What you have to do> Quote word for word the lines starting at the line with "Task: Open the city (城市) dropdown showing 连江" and ending at the final line of the entries. Leave out any pictures.

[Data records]
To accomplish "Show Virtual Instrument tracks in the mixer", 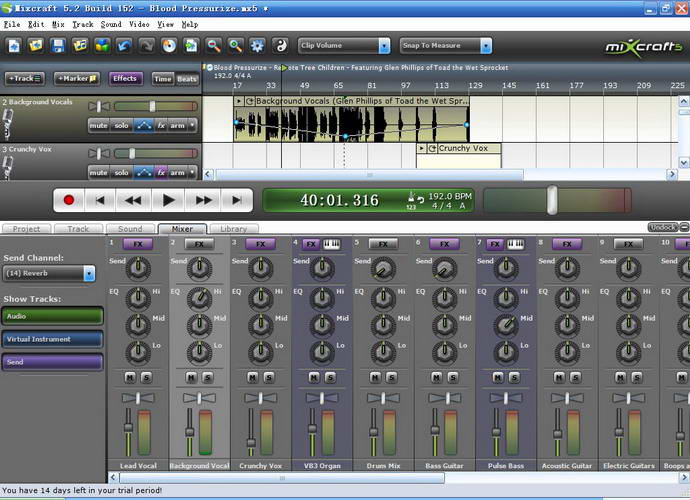I will point(52,339).
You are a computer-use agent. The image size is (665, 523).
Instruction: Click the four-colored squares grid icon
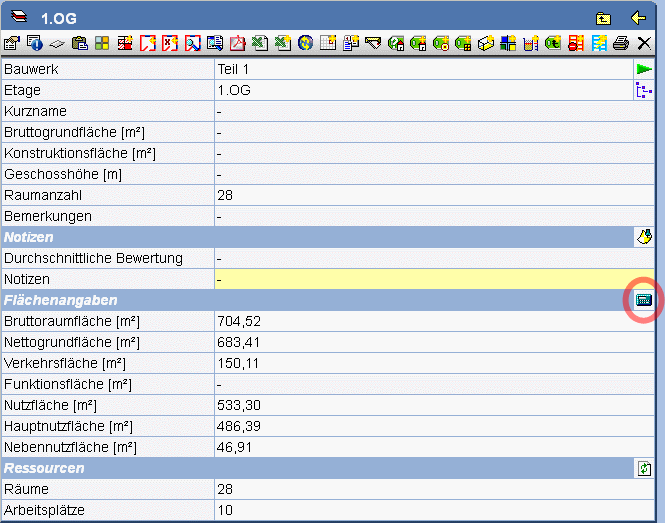tap(101, 43)
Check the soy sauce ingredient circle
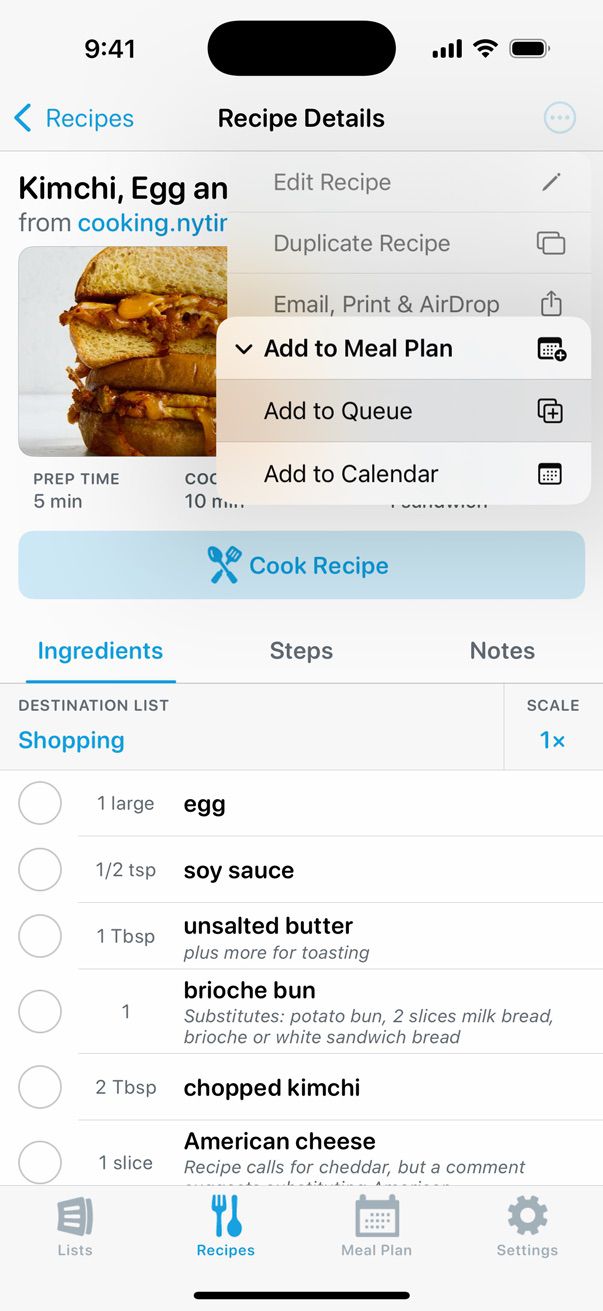 click(x=40, y=870)
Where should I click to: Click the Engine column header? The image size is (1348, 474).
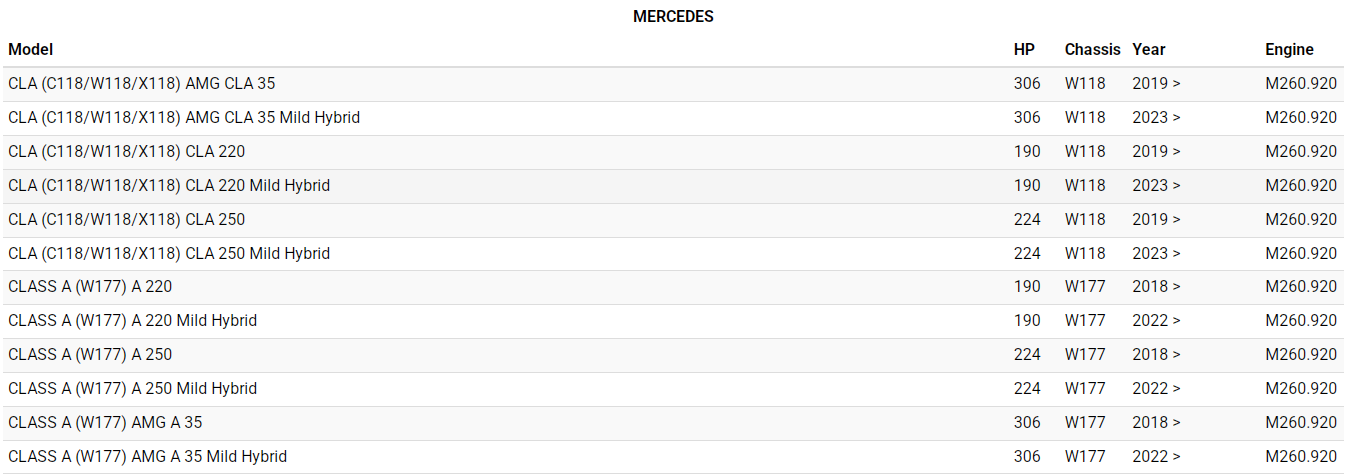coord(1289,49)
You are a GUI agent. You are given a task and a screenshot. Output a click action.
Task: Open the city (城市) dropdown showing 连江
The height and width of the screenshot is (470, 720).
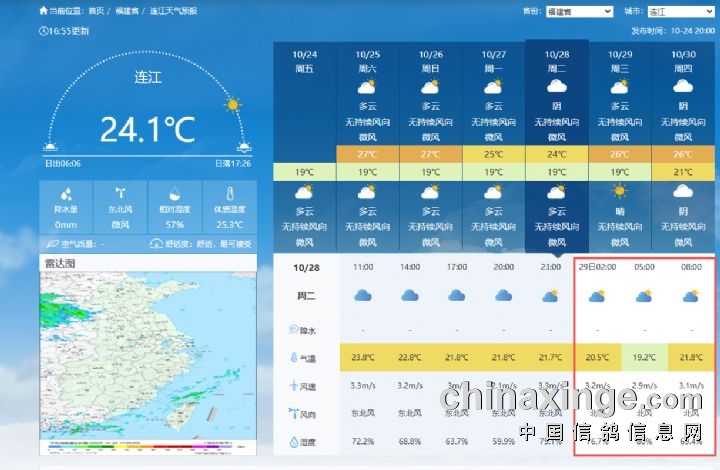680,12
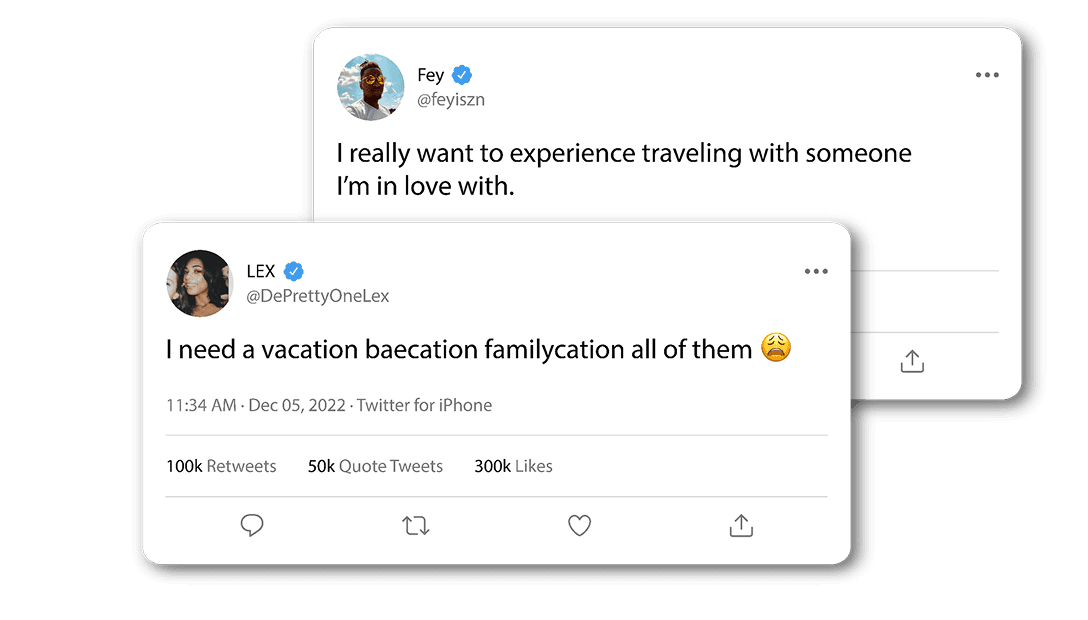The image size is (1088, 620).
Task: Open @feyiszn's profile handle
Action: (x=450, y=99)
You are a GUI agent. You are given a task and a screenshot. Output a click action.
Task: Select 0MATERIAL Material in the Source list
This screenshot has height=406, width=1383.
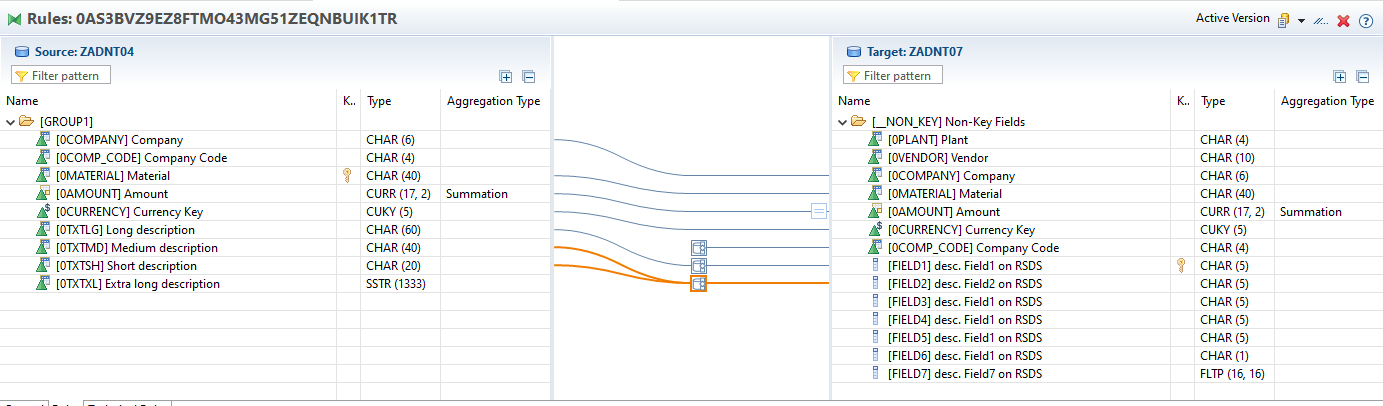click(x=112, y=176)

Response to this task>
Task: Open the city (城市) dropdown showing 连江
The height and width of the screenshot is (470, 720).
680,12
The image size is (1088, 620).
Task: Open @feyiszn's profile handle
Action: (x=450, y=99)
You are a GUI agent. You are given a task and a screenshot. Output a click action.
Task: Select 0MATERIAL Material in the Source list
This screenshot has height=406, width=1383.
click(x=112, y=176)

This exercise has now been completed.